● ASSIGNMENT:
Once you have located the line containing "Poprzednia strona (222, 2075)" in the material below, return it exactly along with each line after it through the line containing "#NYC (339, 1463)".

● EXTRACTED INFORMATION:

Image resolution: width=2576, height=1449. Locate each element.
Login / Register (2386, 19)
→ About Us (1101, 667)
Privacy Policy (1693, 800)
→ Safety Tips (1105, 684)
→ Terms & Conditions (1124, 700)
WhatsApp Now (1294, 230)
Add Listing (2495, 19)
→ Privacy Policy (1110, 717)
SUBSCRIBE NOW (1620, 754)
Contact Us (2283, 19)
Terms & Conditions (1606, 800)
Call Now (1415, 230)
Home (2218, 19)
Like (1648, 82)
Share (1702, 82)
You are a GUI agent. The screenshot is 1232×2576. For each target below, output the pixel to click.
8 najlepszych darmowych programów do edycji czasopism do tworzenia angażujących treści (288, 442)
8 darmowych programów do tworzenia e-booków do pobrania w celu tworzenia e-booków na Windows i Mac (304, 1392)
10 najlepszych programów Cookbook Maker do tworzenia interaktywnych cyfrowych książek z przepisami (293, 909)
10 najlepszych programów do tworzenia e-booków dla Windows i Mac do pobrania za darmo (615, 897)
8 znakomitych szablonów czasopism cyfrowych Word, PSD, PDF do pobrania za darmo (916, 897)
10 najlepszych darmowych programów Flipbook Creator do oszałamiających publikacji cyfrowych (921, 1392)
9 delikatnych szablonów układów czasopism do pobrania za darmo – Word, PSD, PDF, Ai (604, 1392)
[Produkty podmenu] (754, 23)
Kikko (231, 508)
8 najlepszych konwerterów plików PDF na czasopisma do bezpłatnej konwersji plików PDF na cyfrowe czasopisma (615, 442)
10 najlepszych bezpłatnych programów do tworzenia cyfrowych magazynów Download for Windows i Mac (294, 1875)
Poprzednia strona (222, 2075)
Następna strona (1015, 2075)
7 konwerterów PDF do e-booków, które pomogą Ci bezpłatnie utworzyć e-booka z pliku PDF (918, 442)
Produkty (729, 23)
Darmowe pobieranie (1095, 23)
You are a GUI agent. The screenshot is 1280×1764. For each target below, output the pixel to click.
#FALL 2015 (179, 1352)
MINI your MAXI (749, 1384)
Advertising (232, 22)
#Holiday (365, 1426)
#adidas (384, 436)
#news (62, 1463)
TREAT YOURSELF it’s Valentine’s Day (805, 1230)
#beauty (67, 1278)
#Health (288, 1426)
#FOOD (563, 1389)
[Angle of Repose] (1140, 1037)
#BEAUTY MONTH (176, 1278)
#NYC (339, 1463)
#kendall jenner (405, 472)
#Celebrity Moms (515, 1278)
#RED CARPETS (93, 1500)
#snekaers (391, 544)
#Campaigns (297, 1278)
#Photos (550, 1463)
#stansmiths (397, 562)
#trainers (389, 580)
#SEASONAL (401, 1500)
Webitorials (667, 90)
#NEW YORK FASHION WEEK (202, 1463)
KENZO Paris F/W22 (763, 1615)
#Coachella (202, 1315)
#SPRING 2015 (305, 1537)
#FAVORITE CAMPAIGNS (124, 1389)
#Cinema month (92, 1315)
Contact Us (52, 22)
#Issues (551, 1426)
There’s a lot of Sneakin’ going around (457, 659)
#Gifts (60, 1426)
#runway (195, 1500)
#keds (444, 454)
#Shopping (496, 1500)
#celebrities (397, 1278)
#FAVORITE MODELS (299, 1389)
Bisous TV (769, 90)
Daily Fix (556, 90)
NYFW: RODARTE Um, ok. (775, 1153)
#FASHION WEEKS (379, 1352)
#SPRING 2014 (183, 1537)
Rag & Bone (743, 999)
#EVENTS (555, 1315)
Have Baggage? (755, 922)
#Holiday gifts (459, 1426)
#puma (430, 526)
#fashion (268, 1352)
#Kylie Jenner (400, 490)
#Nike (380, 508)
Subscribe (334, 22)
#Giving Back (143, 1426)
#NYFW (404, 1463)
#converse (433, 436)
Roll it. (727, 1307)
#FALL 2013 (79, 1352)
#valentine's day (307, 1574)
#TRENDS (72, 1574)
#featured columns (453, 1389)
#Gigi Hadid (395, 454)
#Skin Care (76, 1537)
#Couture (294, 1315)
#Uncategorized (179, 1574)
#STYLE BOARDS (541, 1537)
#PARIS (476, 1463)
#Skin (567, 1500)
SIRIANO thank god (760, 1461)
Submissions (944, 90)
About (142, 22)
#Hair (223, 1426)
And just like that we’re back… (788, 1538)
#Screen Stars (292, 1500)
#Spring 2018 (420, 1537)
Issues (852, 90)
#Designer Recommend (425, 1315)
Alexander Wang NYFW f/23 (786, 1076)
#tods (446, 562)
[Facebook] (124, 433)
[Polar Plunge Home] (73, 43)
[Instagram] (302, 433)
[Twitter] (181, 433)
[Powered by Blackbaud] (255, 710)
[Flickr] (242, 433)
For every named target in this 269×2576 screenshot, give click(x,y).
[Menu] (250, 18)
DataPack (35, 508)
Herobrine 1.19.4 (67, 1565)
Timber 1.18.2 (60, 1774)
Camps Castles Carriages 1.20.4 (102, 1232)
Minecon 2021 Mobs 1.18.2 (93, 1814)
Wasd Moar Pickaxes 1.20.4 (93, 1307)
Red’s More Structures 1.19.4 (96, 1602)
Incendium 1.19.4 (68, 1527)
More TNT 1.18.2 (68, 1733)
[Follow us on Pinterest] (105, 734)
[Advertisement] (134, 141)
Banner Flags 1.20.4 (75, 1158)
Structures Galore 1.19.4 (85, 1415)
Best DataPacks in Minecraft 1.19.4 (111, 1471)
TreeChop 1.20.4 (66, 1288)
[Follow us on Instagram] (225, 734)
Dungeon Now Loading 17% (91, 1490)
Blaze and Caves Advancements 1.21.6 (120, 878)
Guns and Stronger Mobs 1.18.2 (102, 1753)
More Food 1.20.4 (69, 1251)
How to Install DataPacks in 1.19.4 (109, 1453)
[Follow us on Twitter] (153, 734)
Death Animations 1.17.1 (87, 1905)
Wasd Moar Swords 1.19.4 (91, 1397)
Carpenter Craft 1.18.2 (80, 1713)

● FINAL ANSWER:
Poprzednia strona (222, 2075)
Następna strona (1015, 2075)
7 konwerterów PDF do e-booków, które pomogą Ci bezpłatnie utworzyć e-booka z pliku PDF (918, 442)
Produkty (729, 23)
Darmowe pobieranie (1095, 23)
You are a GUI agent. The screenshot is 1280×1764. For each target below, output the pixel to click.
#FALL 2015 (179, 1352)
MINI your MAXI (749, 1384)
Advertising (232, 22)
#Holiday (365, 1426)
#adidas (384, 436)
#news (62, 1463)
TREAT YOURSELF it’s Valentine’s Day (805, 1230)
#beauty (67, 1278)
#Health (288, 1426)
#FOOD (563, 1389)
[Angle of Repose] (1140, 1037)
#BEAUTY MONTH (176, 1278)
#NYC (339, 1463)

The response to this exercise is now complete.